The following statistical parameters are employed: We evaluate the magnitude and direction of the effects shown by the model in terms of odds ratios; yet, since odds ratios might be poorly understood in the communication of research findings (Grant 2014), we additionally convert them into the more common effect size measure Cohen’s d (Borenstein et al. 2009). For the (null) model, we report in the text z-test and p-values. However, Null-Hypothesis-Testing with p-values as decisive criterion has been critised repeatedly from its beginning; we refer to the statement of the American Statistical Association in Wasserstein and Lazar (2016). Throughout this article, we will thus report p-values not as criteria for a binary ‘significant/not significant’ decision but rather as a descriptive device; note that we do not correct the p-values for repeated measurements. For the model with Level-1 and Level-2 variables, we discuss Cohen’s d in the text; F-statistic, degrees of freedom, coefficient \(\beta\), exp(B), Cohen’s d, p-values, and 95% confidence intervals, are always given in the tables. For reporting statistical results, two floating points are used except for the p-values where the usual three are displayed. Percentages are indicated with no floating points since most of the time, the number of evaluated instances was less than 100. For reproducibility, we make the SPSS syntax and dataset considered for the present study freely accessible.Footnote 8

5 Results

5.1 Cross-cultural assessment

Table 3 Results for the fixed effects computed in the cross-cultural assessment considering Level-1 variables

It has been shown that culture influences a child’s perception of emotional speech, that is, children from different cultures show different sensitivity toward emotions (McCluskey and Albas 1981; Matsumoto and Kishimoto 1983). In order to evaluate whether there is a difference between Spanish and German children in performing the presented task, a GLMM was employed on the data collected from the preoperational stage (4–6 years): 34 children (12 male, 22 female), 17 Spanish and 17 German (cf. Table 1). The unconditional (null) logistic regression model without predictors shows variability in intercepts across the different questions, as indicated by the z-test for task-id (\(z=2.12\), \(p=.034\)), which suggests that the independent variables might influence the children’s responses, thus encouraging the development of a multilevel evaluation. Still, the model without predictors did not show variability in intercepts across the different children, as indicated by the z-test for user-id (\(z=1.53\), \(p=.126\)), which is probably due to the low number of subjects. Despite this, in order to evaluate whether the variables within Level-1, that is age, gender, and nationality, might explain the variability across tasks, we defined them as fixed effects—note that perception is kept in the model as target, task-id and user-id are kept as crossed random effects.

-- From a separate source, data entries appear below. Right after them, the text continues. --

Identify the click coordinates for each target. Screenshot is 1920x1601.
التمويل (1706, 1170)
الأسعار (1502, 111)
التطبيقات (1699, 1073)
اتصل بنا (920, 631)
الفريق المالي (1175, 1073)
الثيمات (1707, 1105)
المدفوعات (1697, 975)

Table 3 displays the results for the model considering Level-1 variables as fixed effects, which estimated that the correlation between age and the probability of choosing the right answer is positive, that is, the likelihood of older children to correctly identify emotional speech is higher than for younger; still, the effect size indicates that this tendency is small (\(d=0.14\)). Regarding gender, we observe that for females, the probability to answer correctly decreases. However, keeping age and nationality constant, the reduced likelihood of a female to properly identify emotions with respect to a male is negligible, as indicated by the very small effect size (\(d = -\,0.05\)). Similar results hold for nationality, for which our model estimated that being Spanish slightly decreases the probability to answer correctly with respect to German; still, this difference is also minimal, as shown by an even smaller effect size (\(d = -\,0.02\)). The z-test showed similar results as previously: \(z=2.13\), \(p=.033\) for task-id and \(z=1.45\), \(p=.147\) for user-id; yet, given the small effect sizes displayed by the fixed effects, and due to the risk of model overspecification (given the small number of participants), no further evaluation was made with the cross-cultural subset of the data.

5.2 General assessment

Table 4 Results for the fixed effects computed in the general assessment considering Level-1 variables

To find out whether the probability for the 109 children to correctly perceive emotional speech varies across tasks, again the unconditional (null) logistic regression model without predictors was performed—considering this time all the children, both Spanish and German, from 4 to 14 years (i. e., all the participants in Table 1). Our analysis shows that there is intercept variance across users between the different questions: \(z=2.50\), \(p=.012\) for task-id and \(z=4.12\), \(p=.000\) for user-id; this encourages a multilevel evaluation. To evaluate whether Level-1 variables, that is, age and gender, might explain this variability, these two variables were added into the model as fixed effects. As previously, perception was kept in the model as target, task-id and user-id as crossed random effects—meaning that the evaluation of fixed effects and further random effects will be performed by adding these elements to the current configuration of the model.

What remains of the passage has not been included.